***** THE INPUT

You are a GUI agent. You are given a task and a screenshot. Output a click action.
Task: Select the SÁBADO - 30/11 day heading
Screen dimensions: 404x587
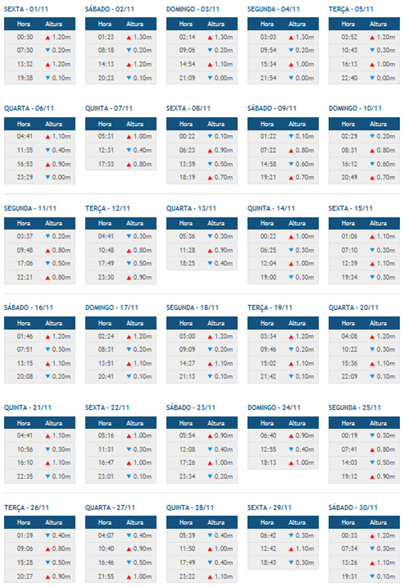point(353,507)
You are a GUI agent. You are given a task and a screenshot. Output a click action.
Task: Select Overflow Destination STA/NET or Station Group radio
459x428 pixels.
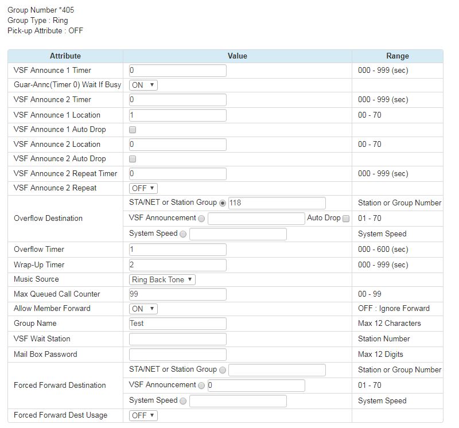[x=223, y=203]
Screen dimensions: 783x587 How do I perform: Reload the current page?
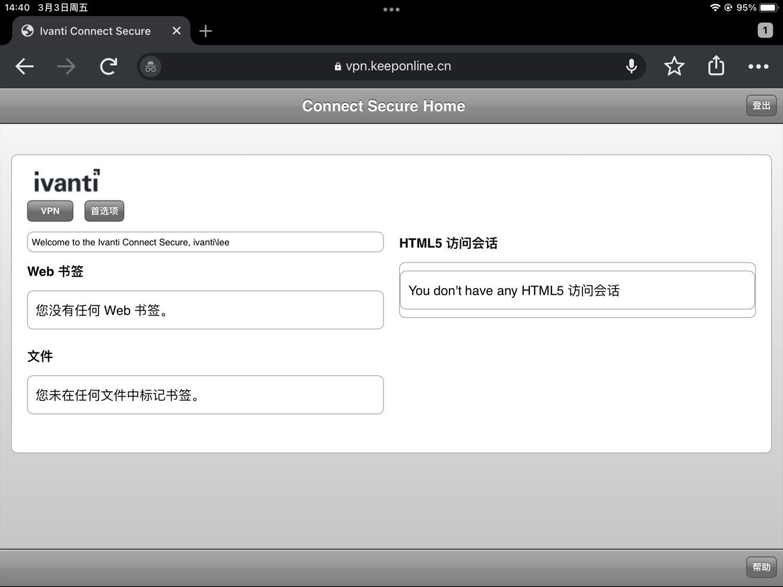[108, 66]
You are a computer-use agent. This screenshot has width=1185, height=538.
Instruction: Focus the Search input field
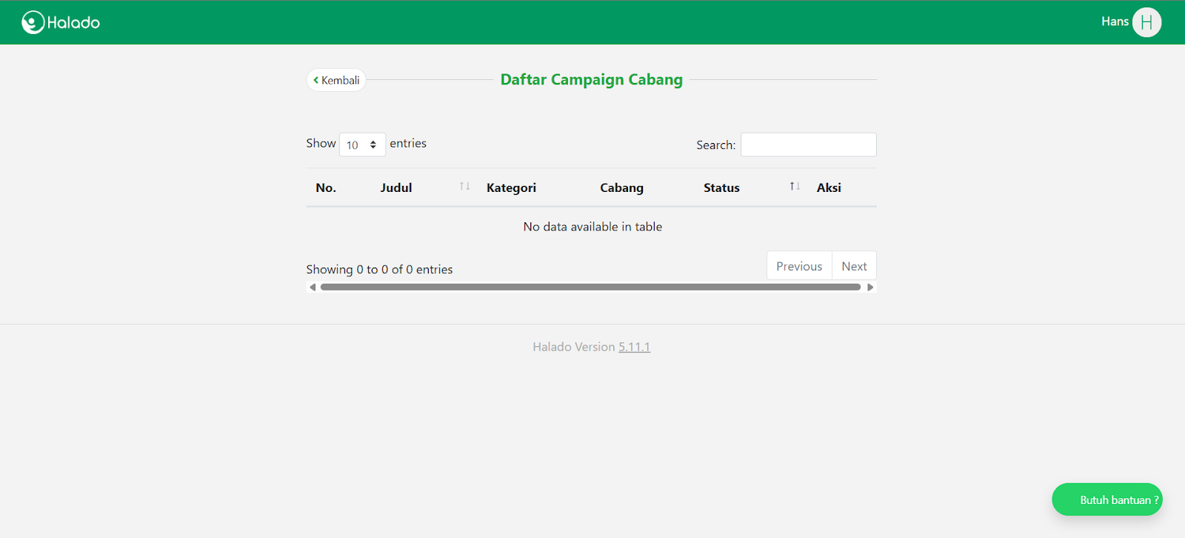[808, 145]
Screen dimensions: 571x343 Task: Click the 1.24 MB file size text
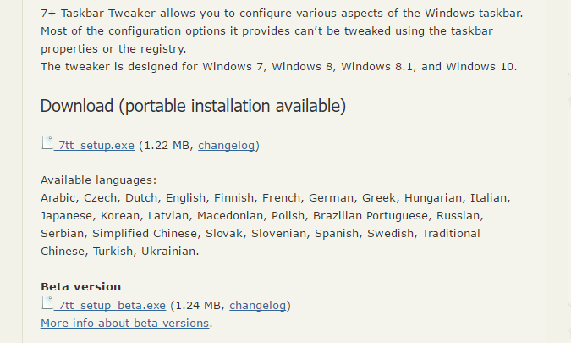198,305
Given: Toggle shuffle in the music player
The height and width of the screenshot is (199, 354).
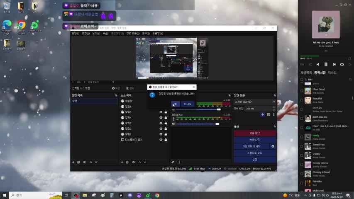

**********

**WHAT IS NEEDED:** Output all of the data exactly. Skip the pictures.

**REPLY TO THE TASK:**
You are a GUI agent. You are given a task and a screenshot. Output a click action.
Task: Select the SÁBADO - 30/11 day heading
Screen dimensions: 404x587
point(353,507)
You are a GUI agent. You are given a task and a screenshot. Output a click action.
Task: Select Overflow Destination STA/NET or Station Group radio
459x428 pixels.
[x=223, y=203]
Screen dimensions: 783x587 How do I perform: Reload the current page?
[108, 66]
You are a computer-use agent. This screenshot has width=1185, height=538.
Instruction: Focus the Search input field
[808, 145]
Screen dimensions: 571x343 Task: Click the 1.24 MB file size text
198,305
Given: Toggle shuffle in the music player
The height and width of the screenshot is (199, 354).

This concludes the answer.